Q. I met my guy about a year and a half ago (let’s call him Eddie). Our relationship has gone through various stages over these past months — from friends with benefits to exclusively seeing each other, and even a little time broken up. But we’re going strong now and I’m happy. Some additional context: I’m also a man, and he’s a bit older than me (I’m in my early 30s, he’s in his late 40s). Aaliyah taught us “age ain’t nothing but a number,” and generally I agree with that, but the reality is that he’s been on this planet longer than I have and had more experiences than me (this is my first serious relationship).
The other day, during an average conversation on some unmemorable topic, Eddie said something about how he would never have kids. It totally caught me off guard, and I didn’t know how to respond. Personally, I’m not looking to have kids at this exact moment in time, but I’m not sure I never want to have kids. Part of me wondered if he feels that way because he has known a time when gay men didn’t necessarily have children — there weren’t a ton of “modern families” around — so he accepted that and moved on with his life. But that has not always been the case for me.

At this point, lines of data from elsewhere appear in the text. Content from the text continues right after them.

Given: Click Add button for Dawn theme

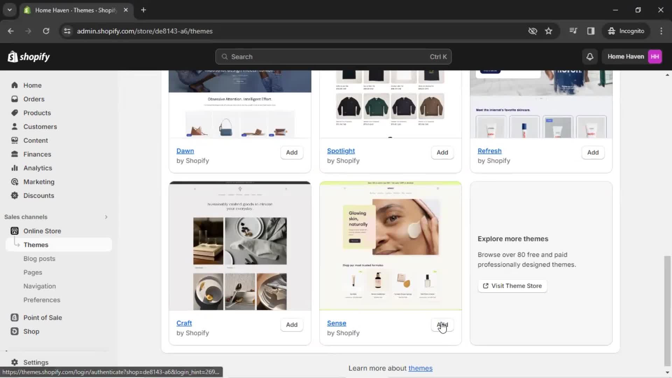Looking at the screenshot, I should (291, 152).
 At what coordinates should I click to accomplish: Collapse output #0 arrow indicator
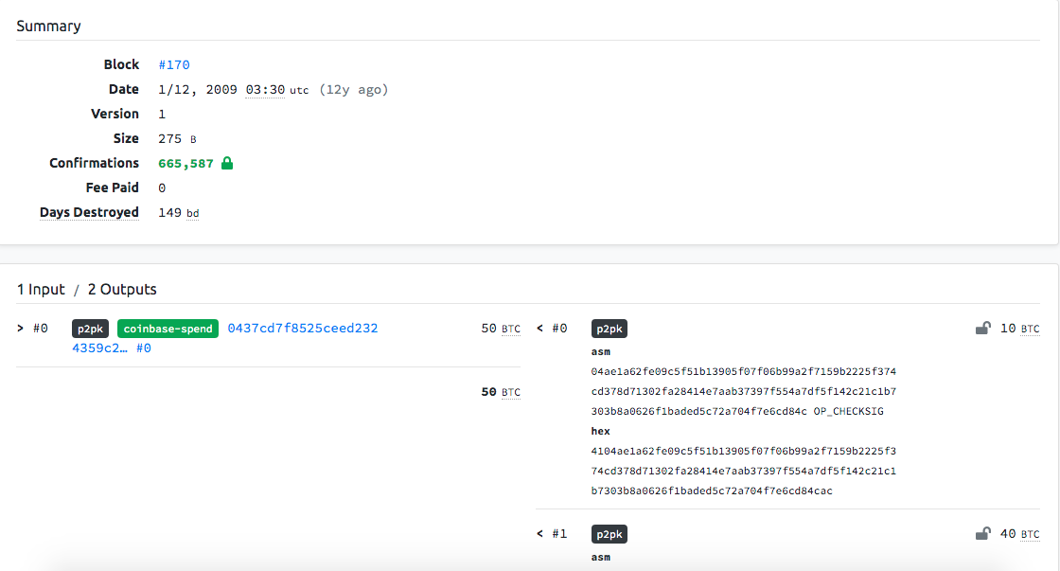coord(540,329)
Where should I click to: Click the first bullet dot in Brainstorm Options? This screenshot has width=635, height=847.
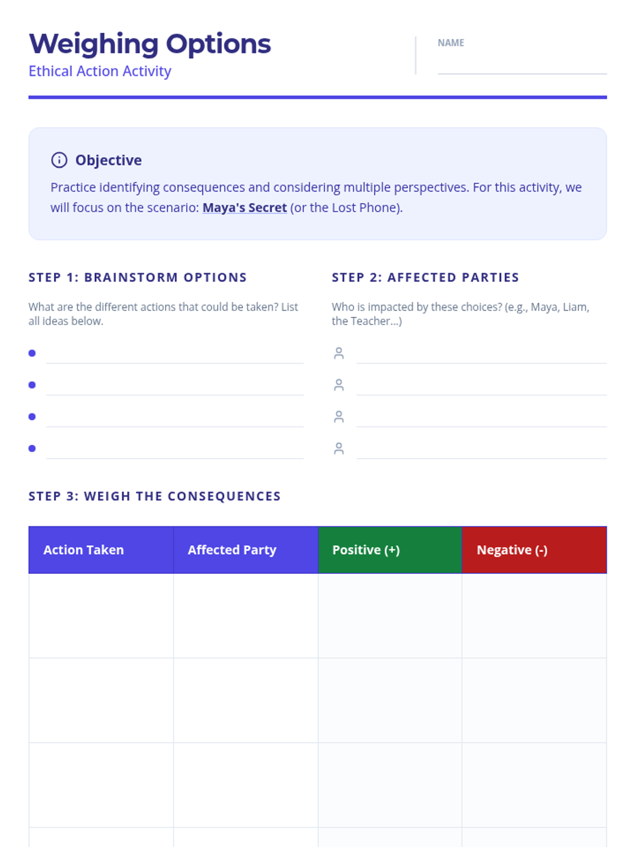click(x=32, y=353)
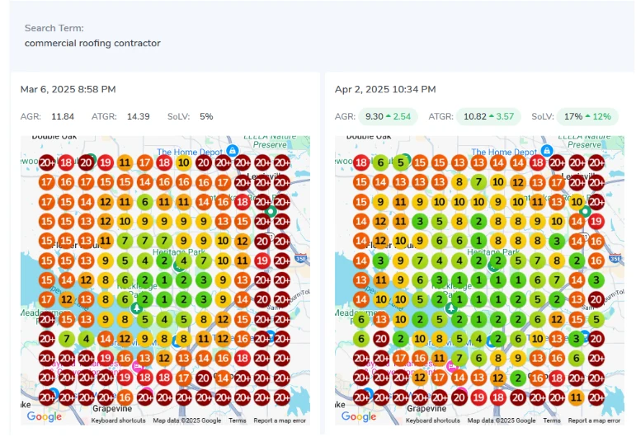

Naturally, instead of talking about it with him, my brain went into overdrive. Sure, I don’t want kids right now, but I’m not sure I would give up the chance to have kids in order to continue being with him. At the same time, I’m not sure the future chance of maybe someday having kids would be more of a priority to me than staying in the relationship, either. I kept asking myself, do I need to cut and run now, before we get too far into this? Is it unfair to him or to me (or to both of us) to continue our relationship, only for me to potentially call things off down the line if/when my paternal instinct finally kicks in, and he’s not ready? I don’t want to chicken out, but I can’t help but wonder if it saves us both from future heartache.
We had a bit of a “state of the relationship” talk the other day, and I explained what I mentioned before and how my concerns resulted from the comment he made. Eddie said that I misunderstood him and it’s not that he is totally against the idea of having kids, but it’s not something he definitely wants and the circumstances would need to be right (being ready financially, professionally, etc.). I was happy that I was able to express my worries — I essentially got to say “I might want kids someday and it might be a relationship-ender if you don’t,” and he didn’t want to end things right then and there, so I thought that was a good sign. However, there’s still a little piece of me that wonders if we are wasting our time.
I guess the question I am left with is: How much weight should you give to the maybes or the not-sures in a relationship? I understand sometimes you have to “take the leap” and “let the cards fall where they may” and other clichés of this nature, but does there come a point when practicality trumps possibility (or vice versa)?
Potential Proud Papa, Boston
A. You’re worried about the age difference, and that’s OK. I adore Aaliyah, but I’m pretty sure she released “Age Ain’t Nothing But a Number” when she was 15. An older person (me) would tell you that numbers are often very important.
Your relationship sounds pretty great right now, but if you’re thinking that you might want kids in your late 30s, that puts him in his . . . mid-to-late 50s? Maybe you want to have this experience with a real peer.
I believe Eddie’s maybes, and that he could come around on having children. But I’m not sure that you want to have a family with him. You don’t have to make any big decisions right now, but please think about where you want to be in five or 10 years. Is Eddie the guy you want by your side? Does your happiness seem temporary?
You don’t have to let the cards fall where they may. They’re your cards — you can arrange them however you want.
Age differences matter with kids. I dated a woman with kids who early on in the relationship told me she would have my baby, but when she confronted the reality of her kids leaving the nest, I don’t think she really would have. She wanted to be free of those responsibilities, and at that point it included a husband as well. It’s what broke us up. Being at different points in your lives matters.
Stop thinking about it this way. You’re not chickening out of a relationship, you’re weighing if this is the right one for you. Going after what you think you may want doesn’t make you a chicken, abandoning it out of fear you’ll lose someone does.
It seems like in a fairly short time, this hasn’t really been that sturdy of a relationship. I’m not sure this is the person for you to have a family with. On a side note, he’s almost 50 and he wants to wait until he has his finances and career in order? How long does he plan to work?
I think his response: (being ready financially, professionally, etc.) is a huge cop out for a man that is pushing 50. This is probably as good as it gets, financially and professionally.
Well the good news is you have good communication with your partner, you discuss your relationship, clarify your feelings. and compromise. That bodes well. I think that sometimes we get so worried about the future that we forget to relax and enjoy the treasures we have now.
I‘ve posted this before so I’ll post again; having kids is not a ‘maybe’ type of decision. You either want them or not. No gray areas here. Your significant other is older and has already indicated that he is not all in to having kids. Pay attention to this.
If you think you might be wasting your time on this, you probably are. Once you start thinking you are wasting your time in a relationship it’s over.